Frances spent the next seven days in hospital, and that gave her time to at least appear to recover from the trauma of the births, the absence of her husband, the fact she was quite unbelievably the new mother of twins. She decided her only option was to make the best of it, to embrace both girls, in fact maybe in the end it would be nice to have two. But it wasn’t easy, Emily and Caroline were different from the start. When they were born you would hardly have known they were twins – Emily was pink and plump, Caroline thin and sickly and pallid, almost two pounds lighter than her sister. And then Caroline refused to take to her mother’s breast, although Emily had no problems, and so Caroline’s weight dropped as her twin's increased.

Frances was stoical by nature. She tried and tried and tried with Caroline, until her nipples bled and her nerves were ragged. She was determined to treat her two babies the same – she had to now they were both here. In the end it was one of the nurses who put her foot down and gave Caroline a bottle on the fourth day, she said they couldn’t starve the child. Caroline gripped the teat in her tiny mouth ferociously, contrarily, whilst Frances felt like a failure, and another bond was broken.

In the months after that Caroline’s weight caught up fast with Emily’s, she absolutely loved the bottle. Her thin limbs filled out and she took on a puffy look – all creases of skin and fat red cheeks – that Frances tried hard to find appealing. It was as if Caroline couldn’t grow up fast enough, couldn’t wait to get one over on Emily, even at this age. She was the first to crawl, the first to walk, the first to spit her solids into her mother’s face. Frances found her a handful.

The twins grew more physically alike as they got older. By the time they were three they’d lost their baby fat, their hair had grown thick and straight, and they sported matching blunt bobs that Frances did herself. She dressed them the same, that’s what people did in the seventies, and it became hard to tell them apart.

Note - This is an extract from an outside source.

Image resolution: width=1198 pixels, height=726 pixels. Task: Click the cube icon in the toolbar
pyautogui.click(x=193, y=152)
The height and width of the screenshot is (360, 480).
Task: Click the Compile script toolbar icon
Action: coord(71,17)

Only their temperaments gave them away. Emily seemed to have been born happy and placid, able to simply go along with the world and make the best of what came her way. Caroline was strung out. She couldn’t stand surprises, hated not getting her own way, went mad at loud noises, but most of all she couldn’t bear her mother’s easy love for her sister. Still a survivor in those days, Caroline turned to her father for support, but Andrew seemed rather vague and absent in his role as a parent, as if it all was a bit too
vivid
for him, and Caroline was left looking in on the family as though she wasn’t really meant to be there. Frances was careful to never show any overt favouritism – the twins always had the same food, same clothes, same kisses at bedtime, but each twin sensed the gargantuan toll this took on their mother, and it left a burden on each of them.

 

It was a cold wet afternoon on a housing estate in Chester, and the five year old twins were bored. Their mother had gone food shopping and Andrew was meant to be minding them, albeit whilst half-listening to the football on the crackly Roberts radio he’d brought in from his shed. But Andrew had disappeared into the kitchen ages ago, to make another phone call they’d assumed, that’s what he usually did when their mother was out, and they’d grown tired of their map puzzle, it was too hard without their father to help them. They lay now at each end of the brown velveteen couch, kicking each other’s legs aimlessly, and not entirely painlessly, their matching red tartan dresses riding up their thighs and their knee-length brocade socks scuffing down their shins.